• EXERCISE
Count the lines in the rows below that contain the string "should". Reply with only that number.

• AVAILABLE DATA
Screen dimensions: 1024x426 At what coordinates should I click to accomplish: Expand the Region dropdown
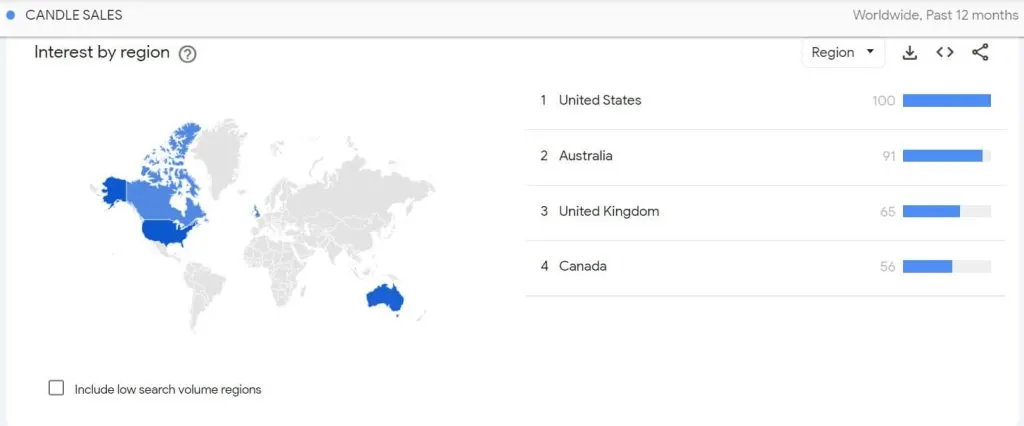pos(843,52)
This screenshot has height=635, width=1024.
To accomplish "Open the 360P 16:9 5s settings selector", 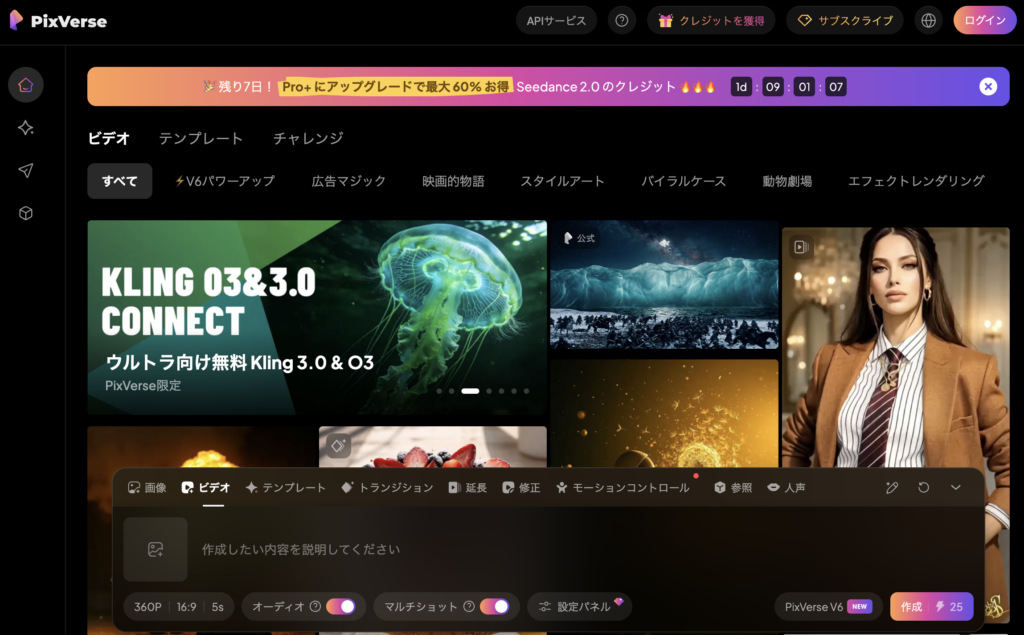I will click(179, 606).
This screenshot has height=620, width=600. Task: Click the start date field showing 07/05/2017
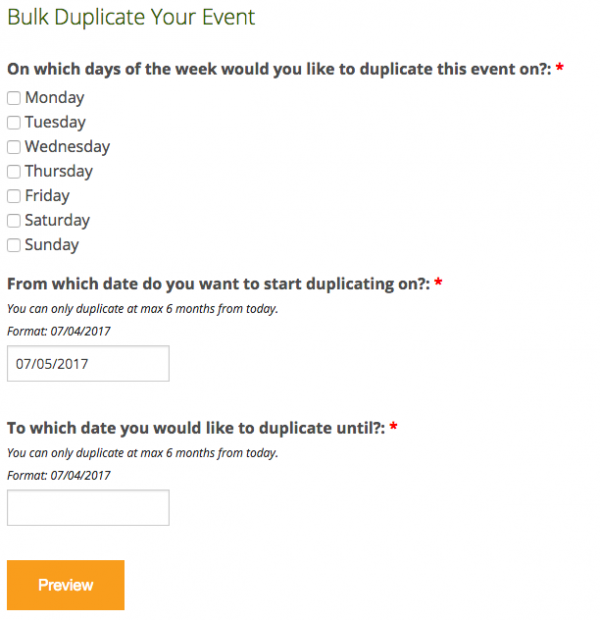coord(88,363)
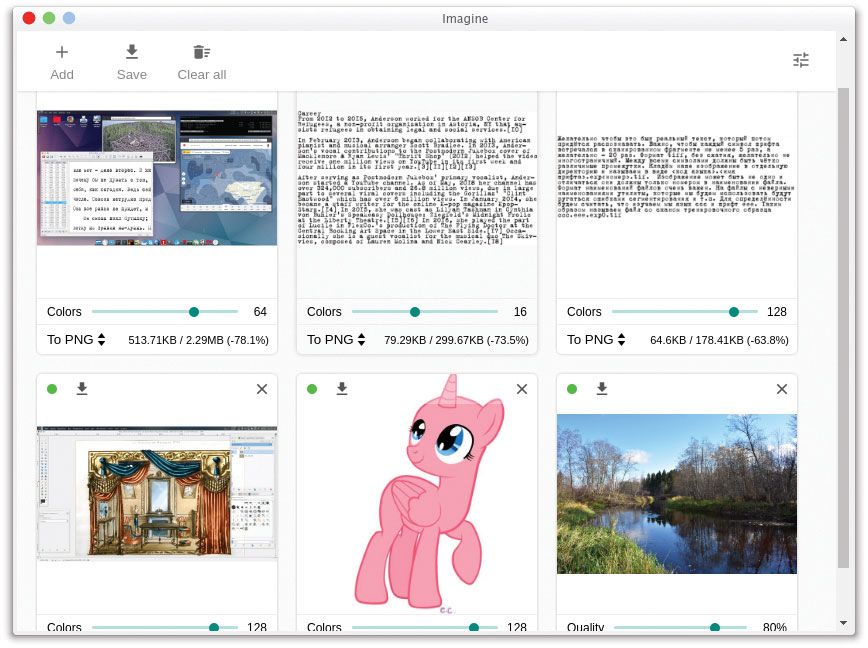Move the Colors slider currently at 16
Image resolution: width=868 pixels, height=648 pixels.
point(415,311)
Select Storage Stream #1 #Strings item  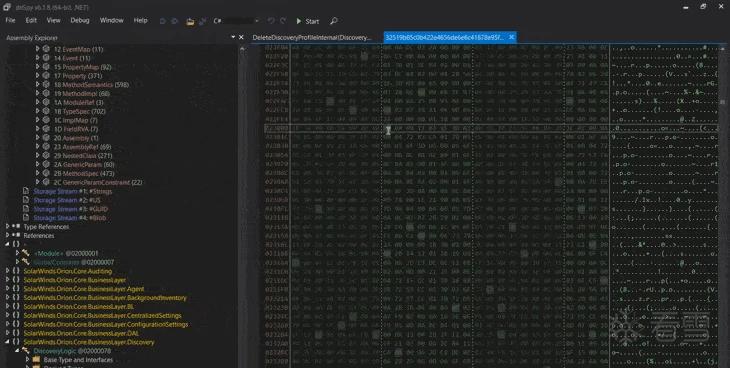pyautogui.click(x=72, y=191)
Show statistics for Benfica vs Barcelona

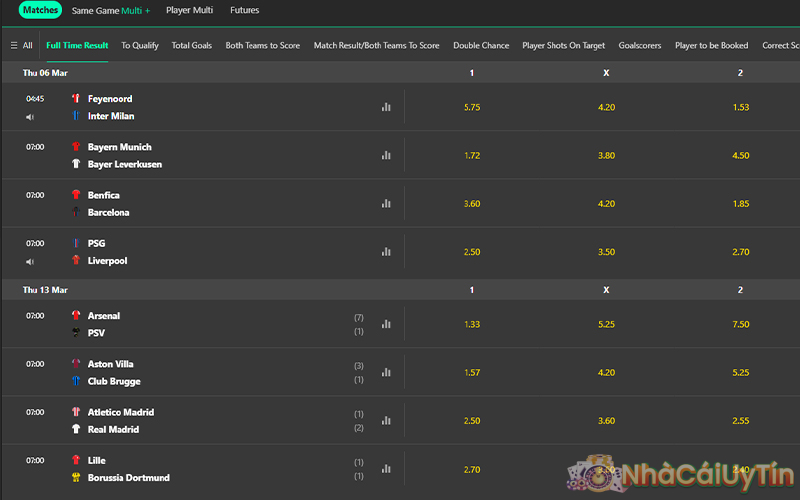386,203
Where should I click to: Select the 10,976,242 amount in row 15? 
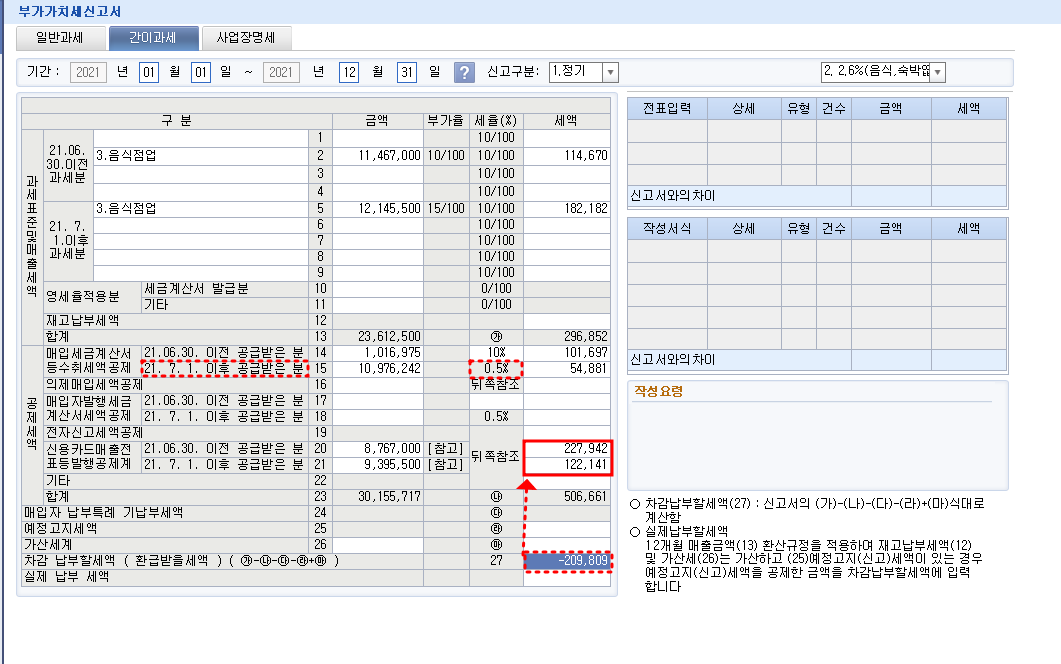click(x=377, y=368)
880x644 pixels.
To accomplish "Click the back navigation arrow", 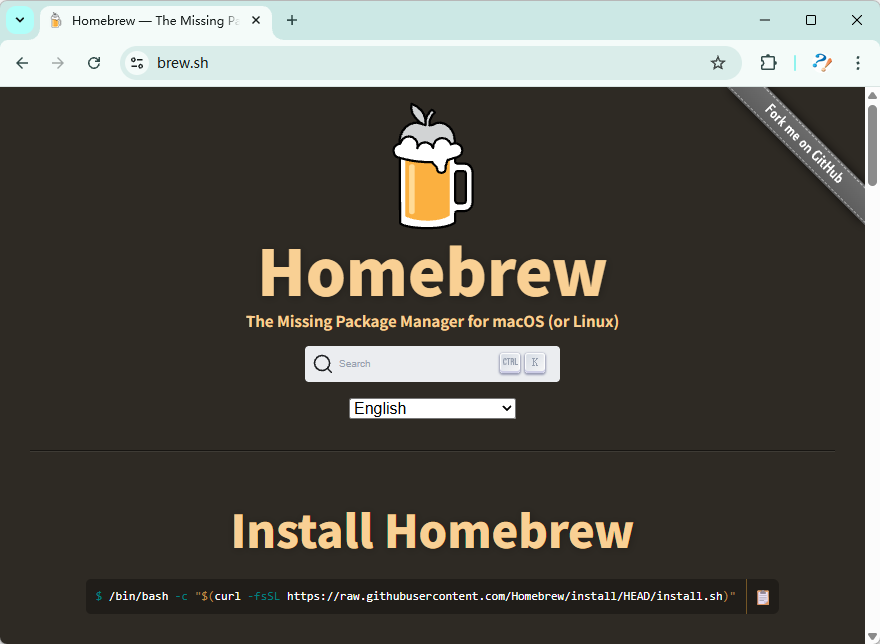I will click(x=22, y=62).
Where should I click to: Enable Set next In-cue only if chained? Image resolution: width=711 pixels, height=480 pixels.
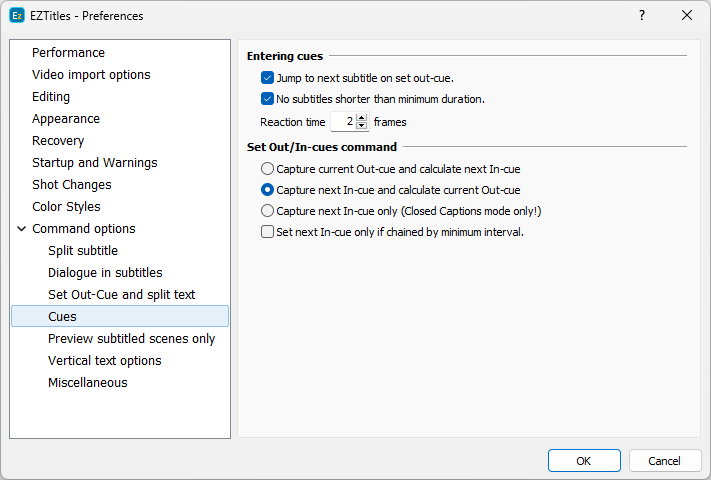267,232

• IN RESPONSE
3